Vorliegender Text:

┄┄┄┄┄┄

Wer in diesem Bereich arbeiten möchte, betont er, muss bereit sein, sich neben analytischen und konzeptionellen Aufgaben auch gewissenhaft um administrative Tätigkeiten zu kümmern: „Dazu gehören auch kleinteilige Arbeiten wie das Sammeln und Prüfen von Belegen und das Zusammenstellen von Excel-Tabellen für die Berichterstattung und Spendenverwendung.“
Mit Mut zur Lücke
Bei den Maltesern arbeiten aber auch viele Quereinsteiger*innen aus den Geistes- und Sozialwissenschaften. Die Sprach- und Regionalkenntnisse, die sie aus dem Studium mitbringen, benötigen sie für die Tätigkeit in der humanitären Hilfe jedoch oft gar nicht unmittelbar: „Weil der Fachbereich an der Kölner Uni groß ist, haben wir zum Beispiel viele Einsteiger*innen aus den Regionalwissenschaften Lateinamerika, die für uns aber beispielsweise im Asien- oder im Afrikateam tätig sind“, erzählt er. Andere brauchen ihre spezifischen Kompetenzen wie er selbst zwar für den Einstieg, werden dann aber im Laufe ihrer Karriere in Regionen eingesetzt, die mit ihrer ursprünglichen Qualifikation wenig zu tun haben.
Das unterscheidet die humanitäre Hilfe deutlich von Projekten der Entwicklungszusammenarbeit, wie sie Institutionen wie die Deutsche Gesellschaft für Internationale Zusammenarbeit anbieten, erklärt Jürgen Clemens: „Letztlich ist jede humanitäre Katastrophe irgendwann abgearbeitet. Wenn unsere Programme, auch die der sogenannten entwicklungsorientierten Übergangshilfe, ausgelaufen sind, wenn sie nicht weiter finanziert werden, verlassen wir das Land wieder und unser erfahrenes Personal wird in anderen Regionen eingesetzt“, sagt der Experte.
Stattdesssen seien analytische Kenntnisse und Managementerfahrungen sowie auch Mut zur Lücke gefragt: „Bei humanitären Einsätzen vor allem in Konfliktregionen oder in der unmittelbaren Nothilfephase müssen bei schlechter Informationslage manchmal kurzfristig Entscheidungen getroffen werden. Dann gilt es abzuwägen, wie viel Sorgfalt trotz der nötigen Eile gefragt ist – „good enough“. Das ist immer ein Balanceakt zwischen wissenschaftlichen, technischen und methodischen Ansprüchen und den Herausforderungen im aktuellen Kontext“, sagt Clemens.
Wer neben breiten fachlichen Kenntnissen diese Soft Skills mitbringt, bereit ist, Reisetätigkeiten zu übernehmen und Verantwortung zu tragen, außerdem anfangs auf ein Topgehalt und eine UN-Einrichtung als Arbeitgeber verzichten kann und auch gegebenenfalls für eine konfessionell gebundene Organisation wie die Malteser aktiv sein will – der hat in diesem Arbeitsfeld nach der Einschätzung des Experten gute Einstiegschancen. Zumal der Personalbedarf mit der Anzahl der Krisen steigt.

┄┄┄┄┄┄

Aufgaben:
1 > Fasse den Absatz des Textes über die Arbeit in der humanitären Hilfe, der mit „Bei den Maltesern arbeiten aber auch“ beginnt, als kurze Stichpunktliste zusammen. Die wichtigsten Fakten müssen erhalten bleiben.
2 > Setze den Text über die Arbeit in der humanitären Hilfe nach seinem letzten Satz fort.
Die anschließenden Daten sind eigenständiges Material und gehören nicht zum Text.

Bereitgestellte Daten:

┄┄┄┄┄┄

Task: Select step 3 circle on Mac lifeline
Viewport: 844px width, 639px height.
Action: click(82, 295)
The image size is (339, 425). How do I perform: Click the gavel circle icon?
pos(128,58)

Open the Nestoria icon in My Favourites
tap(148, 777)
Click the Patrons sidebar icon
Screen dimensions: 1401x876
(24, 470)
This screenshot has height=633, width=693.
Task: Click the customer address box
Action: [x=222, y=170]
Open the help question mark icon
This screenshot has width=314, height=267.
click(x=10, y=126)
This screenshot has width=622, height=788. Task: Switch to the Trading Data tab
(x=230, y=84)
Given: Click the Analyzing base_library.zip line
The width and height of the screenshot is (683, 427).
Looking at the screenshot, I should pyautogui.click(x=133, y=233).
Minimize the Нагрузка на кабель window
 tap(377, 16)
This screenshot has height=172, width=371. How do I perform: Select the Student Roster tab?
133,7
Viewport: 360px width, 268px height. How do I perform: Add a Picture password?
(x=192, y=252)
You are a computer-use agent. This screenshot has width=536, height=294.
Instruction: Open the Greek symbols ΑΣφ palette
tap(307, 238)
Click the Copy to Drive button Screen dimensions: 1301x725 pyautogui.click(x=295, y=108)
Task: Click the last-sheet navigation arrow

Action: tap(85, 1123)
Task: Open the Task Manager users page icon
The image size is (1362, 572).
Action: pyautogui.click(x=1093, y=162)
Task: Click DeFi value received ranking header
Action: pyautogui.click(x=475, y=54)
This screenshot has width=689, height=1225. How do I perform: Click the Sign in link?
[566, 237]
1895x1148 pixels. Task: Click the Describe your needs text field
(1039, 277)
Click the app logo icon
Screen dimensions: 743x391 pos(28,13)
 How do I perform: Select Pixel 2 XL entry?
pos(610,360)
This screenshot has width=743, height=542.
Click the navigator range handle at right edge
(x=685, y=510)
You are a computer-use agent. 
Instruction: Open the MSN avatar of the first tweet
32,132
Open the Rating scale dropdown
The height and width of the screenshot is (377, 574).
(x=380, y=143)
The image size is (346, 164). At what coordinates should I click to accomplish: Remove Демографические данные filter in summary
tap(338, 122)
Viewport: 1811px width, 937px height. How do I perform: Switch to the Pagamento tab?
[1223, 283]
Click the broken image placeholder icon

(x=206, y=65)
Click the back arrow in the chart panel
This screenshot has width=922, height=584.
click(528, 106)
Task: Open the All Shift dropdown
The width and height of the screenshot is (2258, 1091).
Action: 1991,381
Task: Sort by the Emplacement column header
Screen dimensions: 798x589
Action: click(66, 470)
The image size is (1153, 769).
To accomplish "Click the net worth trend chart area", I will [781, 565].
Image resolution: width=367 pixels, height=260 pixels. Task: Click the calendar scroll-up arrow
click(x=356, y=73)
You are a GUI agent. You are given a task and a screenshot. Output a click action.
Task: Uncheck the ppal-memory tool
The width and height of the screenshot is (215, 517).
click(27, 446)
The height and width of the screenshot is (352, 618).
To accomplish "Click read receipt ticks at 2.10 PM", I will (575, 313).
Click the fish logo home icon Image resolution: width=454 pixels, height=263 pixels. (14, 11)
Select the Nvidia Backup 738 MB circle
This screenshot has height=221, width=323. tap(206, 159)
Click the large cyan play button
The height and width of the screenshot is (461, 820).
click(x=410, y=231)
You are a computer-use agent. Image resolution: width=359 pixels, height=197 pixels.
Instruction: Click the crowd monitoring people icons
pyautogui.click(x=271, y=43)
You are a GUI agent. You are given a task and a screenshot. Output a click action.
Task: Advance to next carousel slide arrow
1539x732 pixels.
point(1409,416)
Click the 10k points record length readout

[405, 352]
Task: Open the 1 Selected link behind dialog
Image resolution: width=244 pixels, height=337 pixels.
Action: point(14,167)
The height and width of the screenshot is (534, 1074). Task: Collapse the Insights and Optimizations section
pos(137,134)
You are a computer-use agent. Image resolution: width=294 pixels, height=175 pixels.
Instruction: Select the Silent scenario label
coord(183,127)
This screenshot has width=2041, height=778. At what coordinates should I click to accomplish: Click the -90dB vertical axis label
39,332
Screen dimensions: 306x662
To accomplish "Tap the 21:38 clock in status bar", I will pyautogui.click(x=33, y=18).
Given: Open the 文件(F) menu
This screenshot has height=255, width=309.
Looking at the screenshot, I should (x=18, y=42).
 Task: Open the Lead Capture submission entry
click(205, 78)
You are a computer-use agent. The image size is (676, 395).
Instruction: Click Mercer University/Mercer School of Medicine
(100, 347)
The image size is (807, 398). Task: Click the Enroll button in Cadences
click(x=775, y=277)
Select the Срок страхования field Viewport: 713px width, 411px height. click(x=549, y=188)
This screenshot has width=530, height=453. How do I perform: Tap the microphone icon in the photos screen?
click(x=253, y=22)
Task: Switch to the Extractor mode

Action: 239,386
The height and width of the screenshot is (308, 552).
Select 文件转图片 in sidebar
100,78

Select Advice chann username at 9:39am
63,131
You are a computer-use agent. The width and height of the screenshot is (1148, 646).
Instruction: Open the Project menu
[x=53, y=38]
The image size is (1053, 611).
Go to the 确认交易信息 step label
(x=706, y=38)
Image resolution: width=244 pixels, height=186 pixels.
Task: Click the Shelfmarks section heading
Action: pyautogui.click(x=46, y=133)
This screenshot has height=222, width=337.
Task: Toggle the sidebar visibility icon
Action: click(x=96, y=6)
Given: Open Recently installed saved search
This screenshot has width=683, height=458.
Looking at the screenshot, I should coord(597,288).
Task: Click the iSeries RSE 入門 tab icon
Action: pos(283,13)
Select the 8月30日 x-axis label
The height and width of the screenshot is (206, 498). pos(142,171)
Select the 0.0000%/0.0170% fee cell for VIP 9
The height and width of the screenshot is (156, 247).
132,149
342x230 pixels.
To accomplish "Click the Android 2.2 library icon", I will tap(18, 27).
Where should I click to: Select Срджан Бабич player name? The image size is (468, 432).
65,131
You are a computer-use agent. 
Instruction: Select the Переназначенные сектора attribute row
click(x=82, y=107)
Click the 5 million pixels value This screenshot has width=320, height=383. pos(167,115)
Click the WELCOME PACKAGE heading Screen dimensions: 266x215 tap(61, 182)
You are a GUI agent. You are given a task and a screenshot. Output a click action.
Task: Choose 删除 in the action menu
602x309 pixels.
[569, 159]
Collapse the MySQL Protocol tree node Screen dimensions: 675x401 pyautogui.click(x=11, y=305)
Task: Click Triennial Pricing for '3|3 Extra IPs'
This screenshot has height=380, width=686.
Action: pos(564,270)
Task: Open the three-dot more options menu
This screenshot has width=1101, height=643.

┄┄┄┄┄┄

Lösungen zur Übung:
1 >
- Bei den Maltesern arbeiten viele Quereinsteiger*innen aus den Geistes- und Sozialwissenschaften.
- Ihre Sprach- und Regionalkenntnisse aus dem Studium brauchen sie in der humanitären Hilfe oft nicht unmittelbar.
- Weil der Fachbereich an der Kölner Uni groß ist, kommen beispielsweise viele aus den Regionalwissenschaften Lateinamerika, arbeiten aber etwa im Asien- oder Afrikateam.
- Andere brauchen ihre spezifischen Kompetenzen für den Einstieg, werden später aber in Regionen eingesetzt, die mit ihrer ursprünglichen Qualifikation wenig zu tun haben.

2 >
Internationales Studium
Eine solide Basis für den Einstieg in dieses Berufsfeld bietet unter anderem der englischsprachige, internationale, interdisziplinäre Masterstudiengang „International Humanitarian Action“, der vom Network on Humanitarian Action angeboten wird und deshalb auch als NOHA-Master bekannt ist. Der viersemestrige, kostenpflichtige Studiengang richtet sich an Absolvent*innen geistes- oder naturwissenschaftlicher Fächer. Er steht aber grundsätzlich auch Absolvent*innen anderer Studiengänge offen.
Neben der Ruhr-Universität Bochum sind sieben Partnerhochschulen in verschiedenen europäischen Ländern beteiligt. Teil des Studiums ist ein Auslandsaufenthalt im zweiten Semester. Das dritte Semester verbringen die Studierenden als Praxissemester im In- oder Ausland oder als Auslandssemester an einer außereuropäischen Partneruniversität.
„Da die Studierenden aus aller Welt kommen, erfahren sie schon im Kontakt miteinander die Bedeutung von interkultureller Kompetenz, die bei einer Tätigkeit in einer internationalen Organisation beispielsweise auch im Umgang mit anderen Arbeitsstrukturen gefragt ist. Die zwei Pflichtmobilitäten geben den Studierenden einen Vorgeschmack auf das, was sie im internationalen Arbeitsumfeld erwartet. Hier ist einerseits Organisationstalent gefragt, andererseits aber auch eine gewisse Frustrationstoleranz und ein Bewusstsein für die Herausforderungen einer Tätigkeit in der humanitären Hilfe“, erklärt Leonie Kothe, Ansprechpartnerin für den NOHA-Master an der Ruhr-Universität Bochum.
Die Studierenden sollen lernen, komplexe Problemzusammenhänge zu begreifen, um praktische Lösungskonzepte zu entwickeln und an deren Umsetzung mitzuwirken. Auf dem Stundenplan stehen unter anderem Grundlagen in Völkerrecht, Entwicklungsforschung, Umweltschutz, Projektmanagement und Anthropologie. Solche Kenntnisse qualifizieren die Absolvent*innen des NOHA-Masters für verschiedene Aufgaben.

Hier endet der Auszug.